> _Exercise brief_
In the post below on Uptown Manhattan real estate, by what percentage did Northern Manhattan investment property sales rise year-over-year during 2012?

> _Text_
━━━━
Tuesday, February 12, 2013

Things are looking up Uptown.

Its common knowledge that New York City real estate is reawakening.  But during this first month of the lucky 13th year of the 21st century, several unlikely geographies - the neighborhoods above 96th street – are apparently leading the march to prosperity. And multi-family investment properties are providing the lions share of the momentum.

The reason? It’s getting way too hot in Midtown.

With Manhattan rents skyrocketing and capital gains taxes poised to rise, established neighborhoods are short on inventory, and long on price. Many so-called ‘ordinary’ New Yorkers can’t even consider Midtown, Chelsea, Gramercy, the Village – or any well-heeled areas.

But with affordable (at least by New York City standards) dwellings in short supply, the gentrifying areas of East Harlem, Washington Heights, and Harlem are looking better than ever. They offer something unique and increasingly valuable: Manhattan without the price tag. And the trend will only accelerate. Northern Manhattan investment property sales soared by 58 per cent year-over-year during 2012, easily exceeding the $1 billion dollar mark. The previous year’s sales didn’t hit $700 million.
━━━━
> _Information provided_
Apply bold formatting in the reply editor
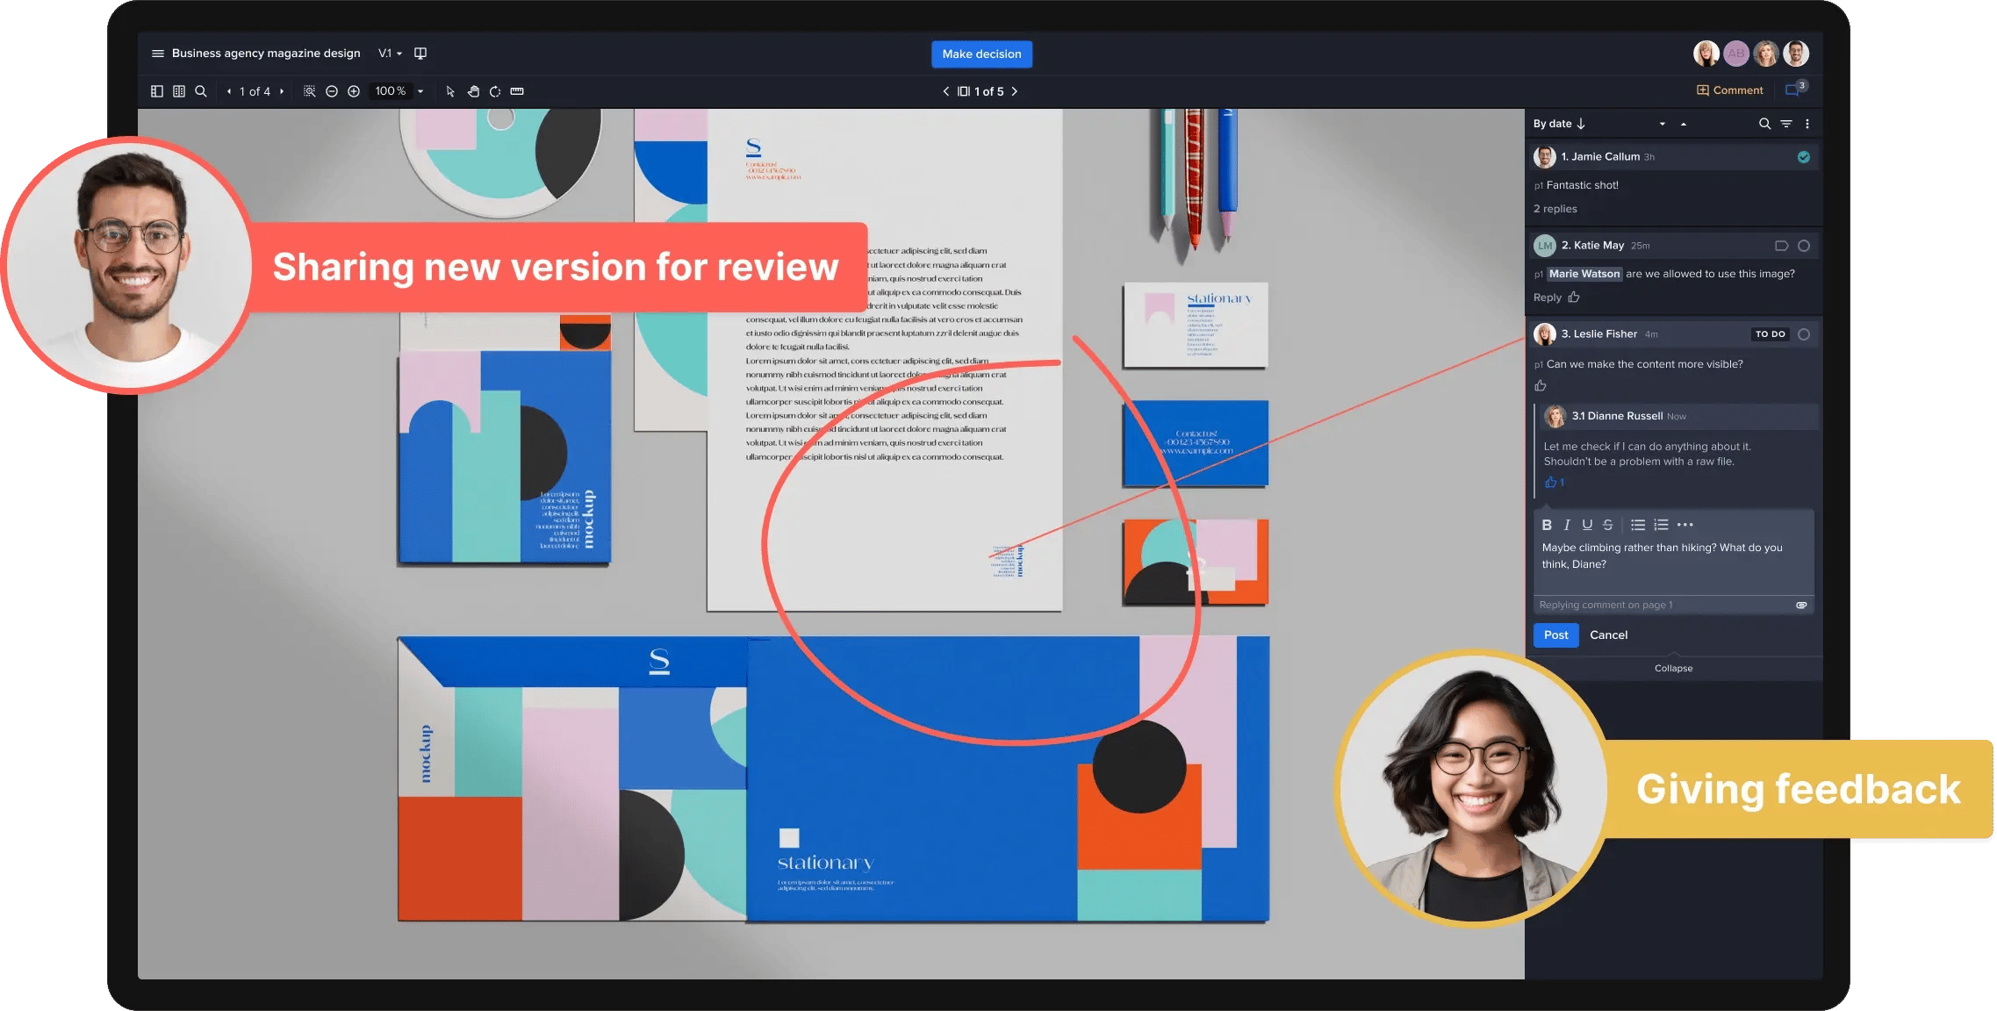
━━━━
> _Result for this exercise_
58 percent